— WRITTEN REQUEST —
Copy the entries below word for word, starting with their first line and going on through the line that contains "Click the Nov". Output only those lines.

— MATERIAL SUPPLIED —
____________

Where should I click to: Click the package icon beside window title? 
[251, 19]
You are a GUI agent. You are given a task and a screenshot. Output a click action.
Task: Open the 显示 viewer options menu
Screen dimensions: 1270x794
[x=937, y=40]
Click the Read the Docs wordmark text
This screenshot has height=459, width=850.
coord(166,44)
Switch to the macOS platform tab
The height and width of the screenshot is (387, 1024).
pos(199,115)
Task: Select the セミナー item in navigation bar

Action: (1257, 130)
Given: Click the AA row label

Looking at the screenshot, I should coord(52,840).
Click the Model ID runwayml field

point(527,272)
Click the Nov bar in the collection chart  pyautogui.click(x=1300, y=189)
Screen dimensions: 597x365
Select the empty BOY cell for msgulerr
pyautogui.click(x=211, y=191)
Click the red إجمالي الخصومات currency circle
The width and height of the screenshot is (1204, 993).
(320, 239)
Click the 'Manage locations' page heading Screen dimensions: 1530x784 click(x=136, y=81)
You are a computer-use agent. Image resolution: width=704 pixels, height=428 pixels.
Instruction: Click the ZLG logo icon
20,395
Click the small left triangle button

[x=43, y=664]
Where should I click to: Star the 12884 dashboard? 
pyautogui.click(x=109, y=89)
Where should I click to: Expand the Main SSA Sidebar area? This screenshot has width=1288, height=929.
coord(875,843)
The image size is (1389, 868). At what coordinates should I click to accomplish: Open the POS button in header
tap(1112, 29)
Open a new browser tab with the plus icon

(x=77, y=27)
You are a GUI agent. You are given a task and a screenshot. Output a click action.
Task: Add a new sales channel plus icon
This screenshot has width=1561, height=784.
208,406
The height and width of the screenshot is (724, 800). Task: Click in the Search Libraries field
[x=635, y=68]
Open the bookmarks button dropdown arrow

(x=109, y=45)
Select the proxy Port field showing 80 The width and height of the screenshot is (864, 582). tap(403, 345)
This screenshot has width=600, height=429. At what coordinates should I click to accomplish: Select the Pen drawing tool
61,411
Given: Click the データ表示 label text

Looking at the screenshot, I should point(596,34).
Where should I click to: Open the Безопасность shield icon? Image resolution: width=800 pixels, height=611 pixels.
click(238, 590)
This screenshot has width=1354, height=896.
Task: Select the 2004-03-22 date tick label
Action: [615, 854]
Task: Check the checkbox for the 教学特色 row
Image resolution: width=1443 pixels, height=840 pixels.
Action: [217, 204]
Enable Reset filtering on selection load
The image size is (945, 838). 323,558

____________

— RESULT —
Where should I click to: Click the package icon beside window title? 
[251, 19]
You are a GUI agent. You are given a task and a screenshot. Output a click action.
Task: Open the 显示 viewer options menu
Screen dimensions: 1270x794
[x=937, y=40]
Click the Read the Docs wordmark text
This screenshot has height=459, width=850.
coord(166,44)
Switch to the macOS platform tab
The height and width of the screenshot is (387, 1024).
pos(199,115)
Task: Select the セミナー item in navigation bar

Action: (1257, 130)
Given: Click the AA row label

Looking at the screenshot, I should coord(52,840).
Click the Model ID runwayml field

point(527,272)
Click the Nov bar in the collection chart  pyautogui.click(x=1300, y=189)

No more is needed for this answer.